**** Information supplied ****

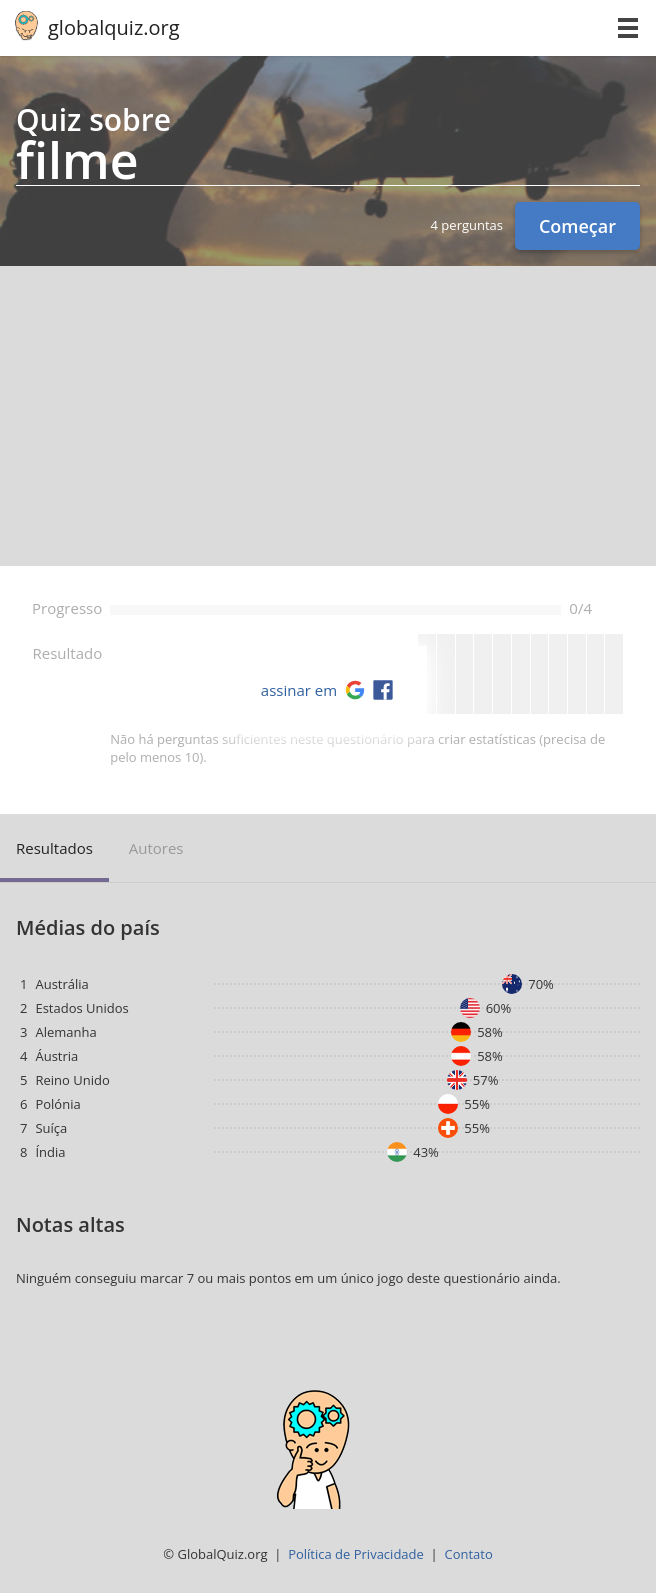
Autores (156, 848)
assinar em (299, 690)
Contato (468, 1554)
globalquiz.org (114, 27)
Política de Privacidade (356, 1554)
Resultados (54, 848)
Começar (577, 226)
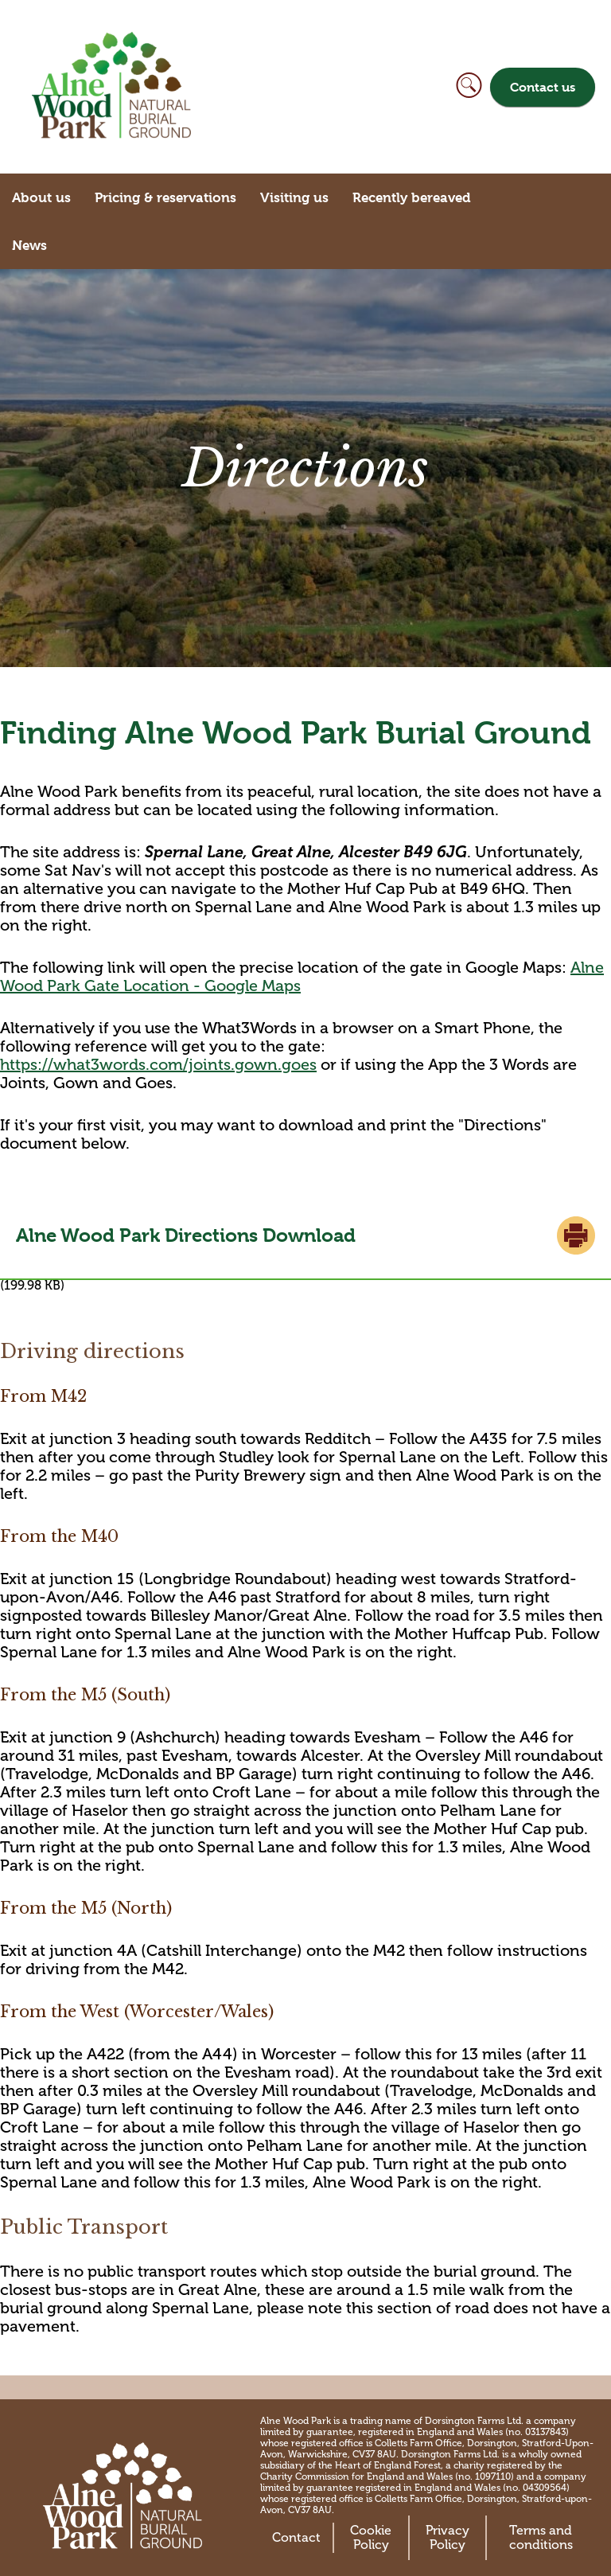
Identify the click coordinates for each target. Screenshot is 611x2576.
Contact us (542, 87)
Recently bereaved (411, 197)
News (29, 245)
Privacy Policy (447, 2537)
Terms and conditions (541, 2537)
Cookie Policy (370, 2537)
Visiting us (294, 197)
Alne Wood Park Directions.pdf (305, 1235)
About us (41, 197)
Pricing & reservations (165, 197)
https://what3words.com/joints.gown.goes (158, 1065)
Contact (296, 2538)
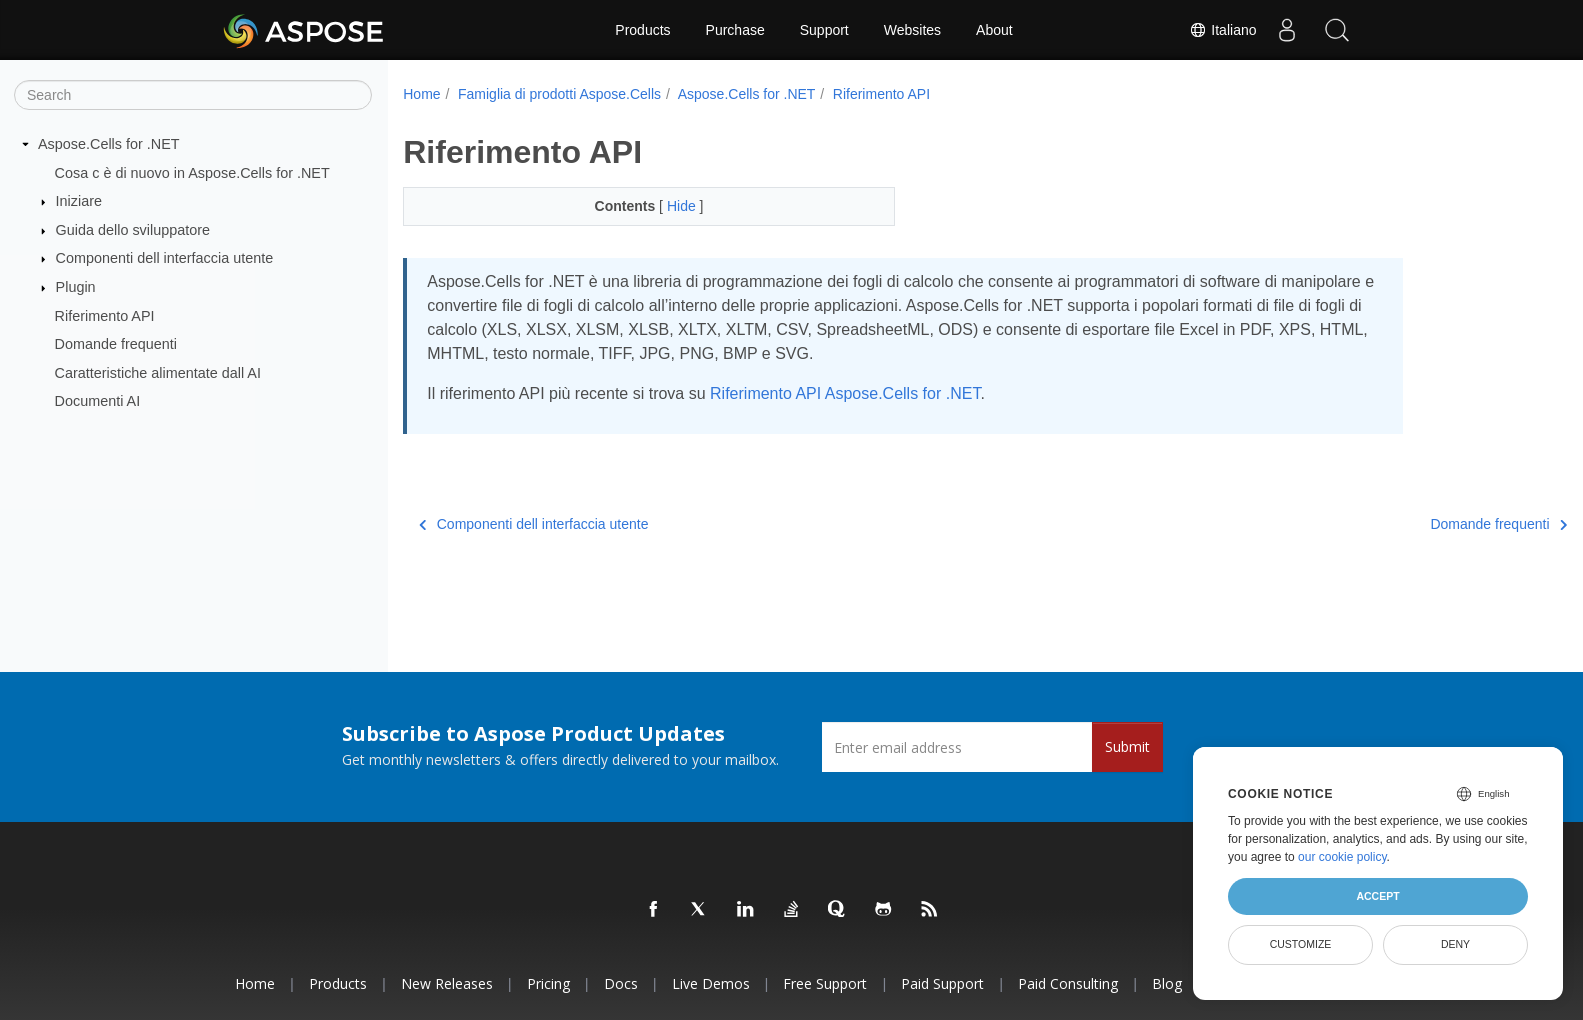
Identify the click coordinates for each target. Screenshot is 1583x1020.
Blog (1167, 983)
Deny (1455, 944)
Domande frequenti (116, 344)
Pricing (548, 983)
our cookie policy (1342, 857)
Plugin (76, 287)
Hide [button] (666, 206)
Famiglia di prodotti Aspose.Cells (559, 94)
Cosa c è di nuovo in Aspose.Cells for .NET (192, 172)
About (994, 30)
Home (421, 94)
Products (642, 30)
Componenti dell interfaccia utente (165, 258)
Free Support (825, 983)
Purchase (735, 30)
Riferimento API (105, 315)
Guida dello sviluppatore (133, 230)
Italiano (1222, 30)
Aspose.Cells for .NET (109, 144)
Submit (1127, 746)
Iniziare (79, 201)
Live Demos (711, 983)
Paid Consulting (1068, 983)
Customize (1301, 944)
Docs (621, 983)
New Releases (447, 983)
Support (824, 30)
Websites (912, 30)
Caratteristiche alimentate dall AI (158, 373)
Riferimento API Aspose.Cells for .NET (845, 393)
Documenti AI (98, 401)
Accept (1377, 896)
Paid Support (942, 983)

****

▸ Task to complete
Print every row above word for word, leaving out the pictures.

▸ The reply
Autores (156, 848)
assinar em (299, 690)
Contato (468, 1554)
globalquiz.org (114, 27)
Política de Privacidade (356, 1554)
Resultados (54, 848)
Começar (577, 226)
Identify the click coordinates for each target. Screenshot is 611x2576.
Contact us (542, 87)
Recently bereaved (411, 197)
News (29, 245)
Privacy Policy (447, 2537)
Terms and conditions (541, 2537)
Cookie Policy (370, 2537)
Visiting us (294, 197)
Alne Wood Park Directions.pdf (305, 1235)
About us (41, 197)
Pricing & reservations (165, 197)
https://what3words.com/joints.gown.goes (158, 1065)
Contact (296, 2538)
Identify the click coordinates for each target. Screenshot is 1583x1020.
Blog (1167, 983)
Deny (1455, 944)
Domande frequenti (116, 344)
Pricing (548, 983)
our cookie policy (1342, 857)
Plugin (76, 287)
Hide [button] (666, 206)
Famiglia di prodotti Aspose.Cells (559, 94)
Cosa c è di nuovo in Aspose.Cells for .NET (192, 172)
About (994, 30)
Home (421, 94)
Products (642, 30)
Componenti dell interfaccia utente (165, 258)
Free Support (825, 983)
Purchase (735, 30)
Riferimento API (105, 315)
Guida dello sviluppatore (133, 230)
Italiano (1222, 30)
Aspose.Cells for .NET (109, 144)
Submit (1127, 746)
Iniziare (79, 201)
Live Demos (711, 983)
Paid Consulting (1068, 983)
Customize (1301, 944)
Docs (621, 983)
New Releases (447, 983)
Support (824, 30)
Websites (912, 30)
Caratteristiche alimentate dall AI (158, 373)
Riferimento API Aspose.Cells for .NET (845, 393)
Documenti AI (98, 401)
Accept (1377, 896)
Paid Support (942, 983)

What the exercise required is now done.